Стилион, спешившись, неся меч поперек на вытянутых руках, наклонив голову, вошел в детинец и, взойдя на площадь, где лежал раненый князь, окруженный дружинниками, молча положил перед князем меч. Ему послышалось, что, когда он шел, его позвал чей-то знакомый девичий голос, но Стилион не повернул головы и не ответил.
Когда он подошел к князю, все расступились.
— Кто ты, храбрый воин? — спросил князь. — Что привело тебя в наш город?
— Я византийский патриций и офицер, — негромко, но четко ответил Стилион. — Я был послан императором, чтобы тайно, под чужим именем проникнуть в земли руссов и узнать их военное дело и их ремесла, чтобы все это можно было учесть в действиях против возможного врага. Я шпион императора и готов нести любое наказание.
Помедлив, князь сказал:
— А разве проявить свое мужество и опыт офицера для спасения города руссов, разве вступить в смертельный поединок с врагом руссов — это действия шпиона? Разве это поручил тебе византийский император?
Стилион молчал, но среди воинов и ремесленников, стоящих на площади, пробежал одобрительный ропот.
— Так вот, — сказал князь, — ты пришел к нам как тайный враг, но в решительный момент ты вел себя как верный друг. Поэтому мой приговор таков: или уходи от нас, возвращайся в свою Византию, патриций Стилион, или оставайся с нами, наш друг и брат Дамиан.
И снова в толпе воинов и ремесленников пробежал одобрительный ропот.
А Дамиан-Стилион вынул бронзовый стиль и начертал на куске пергамента: "Не с войной, но с миром иди к руссам. Их много, и они непобедимы". Он прочел надпись вслух, сложил пергамент, обвязал его шнурком, приложил кусочек воска и, достав императорский перстень, запечатал им письмо. Потом он спросил Гостомысла:
— Знаешь ли ты византийскую крепость Диногетию в низовьях Дуная?
— Да, — ответил Гостомысл. — И я передам твое послание топарху крепости, а он перешлет его в Константинополь.
— Пусть будет так, — наклонил голову Дамиан, — а я остаюсь с вами, друзья. — И он с силой швырнул в колодец императорский перстень.
И в третий раз одобрительный ропот пробежал среди воинов и ремесленников, и, приветствуя Дамиана, воины ударяли мечами по умбонам щитов, а ремесленники одним инструментом о другой.
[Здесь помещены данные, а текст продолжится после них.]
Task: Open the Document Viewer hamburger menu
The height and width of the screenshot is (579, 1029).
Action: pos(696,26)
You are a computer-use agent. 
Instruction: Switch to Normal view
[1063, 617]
А князь сказал Дамиану:
— Подойди. Я ранен тяжело. Мои раны смертельны, и я не доживу до завтрашнего утра. Вот, надень и носи с честью! — И, сняв с шеи, он протянул Дамиану массивную серебряную гривну, перевитую сканью, — знак достоинства и власти князя и посадника. — Ты бросил византийское серебро. Прими русское, оно не хуже. А еще пошли в Киев гонца, чтобы передал великой княгине Ольге, что я умер и, умирая, сделал тебя своим преемником.
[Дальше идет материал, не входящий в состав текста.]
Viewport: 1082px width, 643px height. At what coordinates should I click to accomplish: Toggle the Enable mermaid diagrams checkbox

— Вот так кончилась эта история, — сказал я.
— А я вам говорю, что она не может так кончиться, — вскипел Георге. — Если Дамиан стал посадником и носил гривну, то как же она могла попасть в слой городища: ведь не потерял же он гривну? Может быть, его убили или он все же ушел в Византию? И вообще: что стало с Ольгой?
Но я не успел ответить на эти вопросы, так как тут раздался истошный вопль Митриевны:
— Ба-а-анкет!
Вениамин Иезекильевич встал и со спокойным достоинством объявил:
— Банкет, друзья! Если я не ослышался, достопочтенная Пелагея Дмитриевна приглашает нас занять места за праздничным столом.
Зина цитирует стихи поэта Н. Коржавина, два сезона проработавшего в нашей археологической экспедиции. (Примечание автора.)